Stored dataset items
====

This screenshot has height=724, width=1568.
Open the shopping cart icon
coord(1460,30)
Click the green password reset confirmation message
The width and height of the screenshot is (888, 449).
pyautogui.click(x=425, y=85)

====

Instructions for the task: Using the exact wording, write out all of the records.

Solution to this task:
This screenshot has height=724, width=1568.
Open the shopping cart icon
coord(1460,30)
Click the green password reset confirmation message
The width and height of the screenshot is (888, 449).
pyautogui.click(x=425, y=85)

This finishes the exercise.